Até o momento, nenhum estudo relacionou o fumo passivo a um maior perigo de contágio. Em 2020, o governo espanhol fez manchetes ao proibir o fumo também em locais públicos ao ar livre. No entanto o regulamento só se aplicava aos casos em que não era possível manter um mínimo de dois metros de distância.

O especialista em aerossóis Scheuch não considera os fumantes potencialmente mais contagiosos, mantendo-se o distanciamento, pois “fumar não faz expelir mais vírus”. Também para o médico Nico Mutters, em princípio os fumantes não são, em si, mais doentes do que outros, nem mais contagiosos. O RKI, por sua vez, registra que o grupo apresenta risco maior de desenvolver um quadro grave de covid-19.

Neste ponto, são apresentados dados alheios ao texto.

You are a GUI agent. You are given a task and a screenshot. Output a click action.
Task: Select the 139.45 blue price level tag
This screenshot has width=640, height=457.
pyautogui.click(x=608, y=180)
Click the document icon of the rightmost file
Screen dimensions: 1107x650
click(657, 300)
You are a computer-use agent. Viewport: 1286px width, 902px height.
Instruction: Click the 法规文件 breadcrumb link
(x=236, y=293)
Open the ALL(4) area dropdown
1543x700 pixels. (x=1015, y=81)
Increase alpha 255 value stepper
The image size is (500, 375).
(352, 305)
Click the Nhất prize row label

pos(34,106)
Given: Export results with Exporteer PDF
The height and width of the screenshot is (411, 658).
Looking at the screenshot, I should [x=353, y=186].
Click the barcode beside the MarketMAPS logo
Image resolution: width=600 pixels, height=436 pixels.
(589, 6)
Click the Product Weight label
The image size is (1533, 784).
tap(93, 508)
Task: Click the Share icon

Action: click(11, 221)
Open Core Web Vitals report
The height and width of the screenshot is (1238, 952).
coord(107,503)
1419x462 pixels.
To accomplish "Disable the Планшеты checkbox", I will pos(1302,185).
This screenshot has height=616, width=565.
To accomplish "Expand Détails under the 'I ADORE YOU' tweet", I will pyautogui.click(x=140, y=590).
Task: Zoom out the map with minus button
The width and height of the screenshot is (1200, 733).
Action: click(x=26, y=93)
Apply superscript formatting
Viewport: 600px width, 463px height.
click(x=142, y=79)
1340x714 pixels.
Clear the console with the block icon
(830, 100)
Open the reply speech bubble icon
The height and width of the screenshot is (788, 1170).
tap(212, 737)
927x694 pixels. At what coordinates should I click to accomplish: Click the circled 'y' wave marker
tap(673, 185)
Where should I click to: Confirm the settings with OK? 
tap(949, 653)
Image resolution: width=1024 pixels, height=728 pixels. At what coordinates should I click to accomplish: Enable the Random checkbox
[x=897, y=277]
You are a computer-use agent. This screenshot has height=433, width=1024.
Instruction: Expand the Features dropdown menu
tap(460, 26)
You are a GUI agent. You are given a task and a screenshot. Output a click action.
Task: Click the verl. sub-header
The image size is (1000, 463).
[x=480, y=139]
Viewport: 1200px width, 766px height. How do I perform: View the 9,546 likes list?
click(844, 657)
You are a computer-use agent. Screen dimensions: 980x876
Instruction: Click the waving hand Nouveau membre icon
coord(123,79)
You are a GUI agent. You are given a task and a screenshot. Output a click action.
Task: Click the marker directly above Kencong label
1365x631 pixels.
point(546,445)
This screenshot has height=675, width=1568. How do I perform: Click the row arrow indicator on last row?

Faz sentido usar máscara protetora ao ar livre?

É aconselhável proteger a boca e o nariz ao ar livre, caso não se possa manter o distanciamento mínimo, sobretudo se há aglomeração e não é possível evitar multidões.

De acordo com Mutters, faz certamente sentido usar máscara, por exemplo, nos concertos em que haja pouca distância interpessoal. Birgit Wehner, do Instituto Leibniz, acrescenta: “Se alguém está num ponto de ônibus, numa fila, e se sente desconfortável, então é claro que é bom colocar máscara.”